International Memorial, and its sister organisation, Memorial Human Rights Centre (MHRC), were two of the most renowned civil society organisations in Russia. Founded over 30 years ago, International Memorial worked to expose Soviet era crimes against civilians. MHRC was one of the first human rights NGOs in Russia, and represented hundreds of victims of human rights violations both domestically and before the European Court of Human Rights.

For decades International Memorial and MHRC worked to promote a strong civil society in Russia, to protect human rights, to preserve the truth about the past and to memorialize the victims of political repression and other atrocities. They sought to protect the most vulnerable in society, and to oppose egregious human rights abuses being committed in Chechnya and other regions of the North Caucasus. As a result of this work, their staff have been targeted and threatened on many occasions: MHRC Grozny office member Natalia Estemirova was abducted and murdered in 2009; MHRC then Chairperson Oleg Orlov was abducted in 2007 in Nazran, and the former head of Memorial’s office in Grozny, Oyub Titiev, was the subject of fabricated criminal proceedings in 2018-2019.

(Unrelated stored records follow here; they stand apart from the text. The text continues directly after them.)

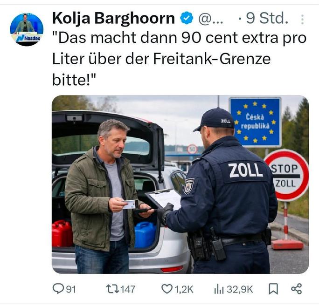This screenshot has height=306, width=319.
Task: Click the 32,9K views count
Action: click(x=240, y=289)
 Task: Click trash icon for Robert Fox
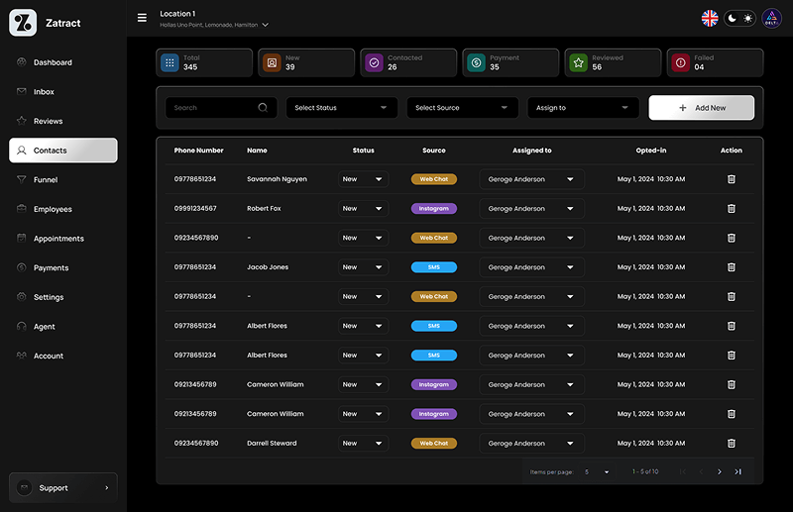click(x=732, y=209)
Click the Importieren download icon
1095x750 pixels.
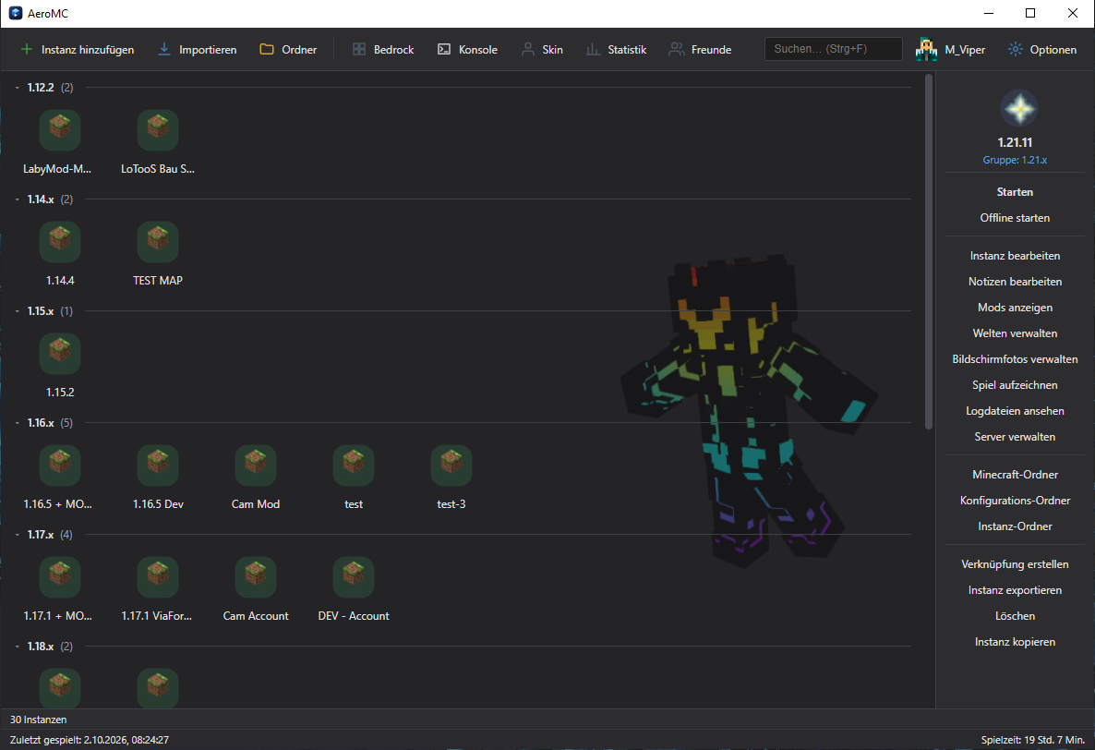point(164,50)
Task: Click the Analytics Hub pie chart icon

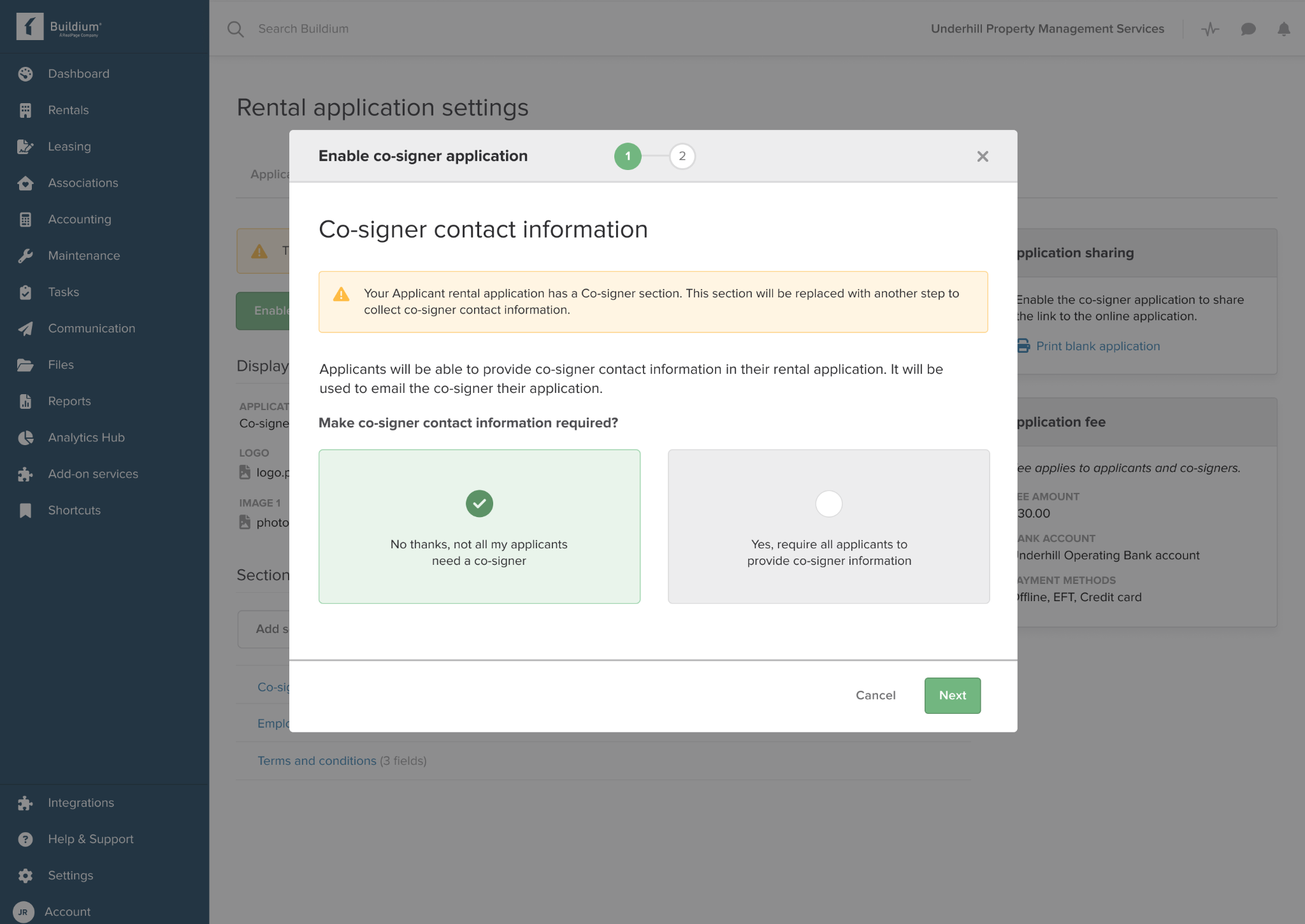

Both organisations were continual targets of Russia’s relentless foreign agent laws, which require onerous reporting and publication requirements for prescribed organisations that receive foreign support or funding. In late 2021, Russian prosecutors applied for the liquidation of both organisations under the guise of non-compliance with these laws. Despite explicit and binding interim measures from the European Court of Human Rights to suspend liquidation orders, the Russian authorities finalised their liquidation in early 2022. Both organisations were applicants in the European Court of Human Rights case of Ecodefence and Others v Russia, which found that Russia’s foreign agent laws violated the right to free association under Article 10 of the European Convention on Human Rights.

EHRAC and MHRC are intimately interlinked. EHRAC was founded in 2003 to litigate cases with Memorial concerning enforced disappearances in Chechnya. Since then, EHRAC’s focus has extended to new countries and new partners, but the strength of its bond with Memorial has not weakened. EHRAC and Memorial have co-litigated more than 200 cases together, leading to hundreds of legal victories at the European Court of Human Rights, including on behalf of 400 victims of the Beslan school siege, 73 NGOs targeted by Russia’s foreign agent laws, the Bolotnya Square Protest, and the abduction and murder of Memorial’s Natalia Estemirova.

This award recognises these organisations and individuals that have held, and will hold, authoritarian states such as Russia to account. We commend our friends and colleagues at Memorial for this high honour.